Casinos across the country lobbied for their right to allow gamblers to smoke amid statewide indoor smoking bans across the nation. Does their argument that smoke-free casinos negatively impact gaming revenues hold up? Not according to a ten-year study conducted in Iowa.

The Iowa Smoke-Free Air Act went into effect just over ten years ago, making bars and restaurants across the state smoke-free zones. Now with a decade of data on the effects of the ban, the state Alcoholic Beverages Division claims there is no evidence to suggest the ban would hurt the state casino business.

Non-smokers in Iowa who wanted to avoid the smell and toxic exposure have many options in Iowa, but casinos are still not one of them. Lobbying has successfully kept casinos exempt from the Smoke-Free Air Act, but regulators say it is time for that exemption to end.

According to the officials in Iowa, the number of alcoholic beverage licenses increased and the industry continued to experience growth despite the smoking ban. Casinos, however, say smoking bans have already cost them millions, which translates to a significant loss for the municipalities where they pay taxes.

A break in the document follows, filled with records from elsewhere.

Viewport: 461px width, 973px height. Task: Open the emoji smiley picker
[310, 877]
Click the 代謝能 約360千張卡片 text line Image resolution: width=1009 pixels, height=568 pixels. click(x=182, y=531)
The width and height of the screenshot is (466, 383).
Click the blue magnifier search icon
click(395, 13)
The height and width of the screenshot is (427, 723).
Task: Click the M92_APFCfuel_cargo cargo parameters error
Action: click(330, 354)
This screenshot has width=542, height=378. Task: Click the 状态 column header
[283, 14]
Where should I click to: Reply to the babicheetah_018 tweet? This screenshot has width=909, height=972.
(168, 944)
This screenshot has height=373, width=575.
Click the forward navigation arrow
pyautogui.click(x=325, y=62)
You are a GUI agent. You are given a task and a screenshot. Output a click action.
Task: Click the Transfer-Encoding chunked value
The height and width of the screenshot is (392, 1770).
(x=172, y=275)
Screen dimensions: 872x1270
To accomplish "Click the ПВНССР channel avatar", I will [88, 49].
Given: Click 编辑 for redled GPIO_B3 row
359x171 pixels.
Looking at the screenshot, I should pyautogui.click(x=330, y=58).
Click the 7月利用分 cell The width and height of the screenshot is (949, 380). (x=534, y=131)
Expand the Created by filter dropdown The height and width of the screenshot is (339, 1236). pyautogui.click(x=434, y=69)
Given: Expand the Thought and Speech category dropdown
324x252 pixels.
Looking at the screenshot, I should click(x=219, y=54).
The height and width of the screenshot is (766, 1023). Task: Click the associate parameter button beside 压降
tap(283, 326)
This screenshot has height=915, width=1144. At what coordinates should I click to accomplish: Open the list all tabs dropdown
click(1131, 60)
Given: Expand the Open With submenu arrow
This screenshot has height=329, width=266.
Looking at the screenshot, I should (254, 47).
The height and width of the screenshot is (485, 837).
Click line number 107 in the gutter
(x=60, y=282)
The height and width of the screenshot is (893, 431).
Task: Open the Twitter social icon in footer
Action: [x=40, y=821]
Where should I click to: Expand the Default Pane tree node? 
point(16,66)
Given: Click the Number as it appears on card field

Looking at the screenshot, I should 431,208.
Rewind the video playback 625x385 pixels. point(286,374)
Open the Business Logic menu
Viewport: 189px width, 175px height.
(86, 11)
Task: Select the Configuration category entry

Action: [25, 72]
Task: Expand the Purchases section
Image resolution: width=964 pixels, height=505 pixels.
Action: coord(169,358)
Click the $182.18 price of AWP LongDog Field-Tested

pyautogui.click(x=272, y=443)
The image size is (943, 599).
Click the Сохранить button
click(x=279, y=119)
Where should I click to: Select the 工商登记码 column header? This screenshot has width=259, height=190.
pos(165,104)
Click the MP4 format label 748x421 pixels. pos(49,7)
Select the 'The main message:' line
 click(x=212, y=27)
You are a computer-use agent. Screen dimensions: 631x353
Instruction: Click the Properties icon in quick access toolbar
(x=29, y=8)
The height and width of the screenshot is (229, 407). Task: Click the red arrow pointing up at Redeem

Though the Iowa study is cannot be considered a complete case study because it only includes the effects of the smoking ban on non-gaming businesses with liquor licenses, its findings are supported by more complete studies in other states.

In Illinois, casinos claimed they saw admissions fall five percent due to the statewide smoking ban. An independent study published in the medical journal Tobacco Control concluded the entire drop could be attributed to the nationwide recession.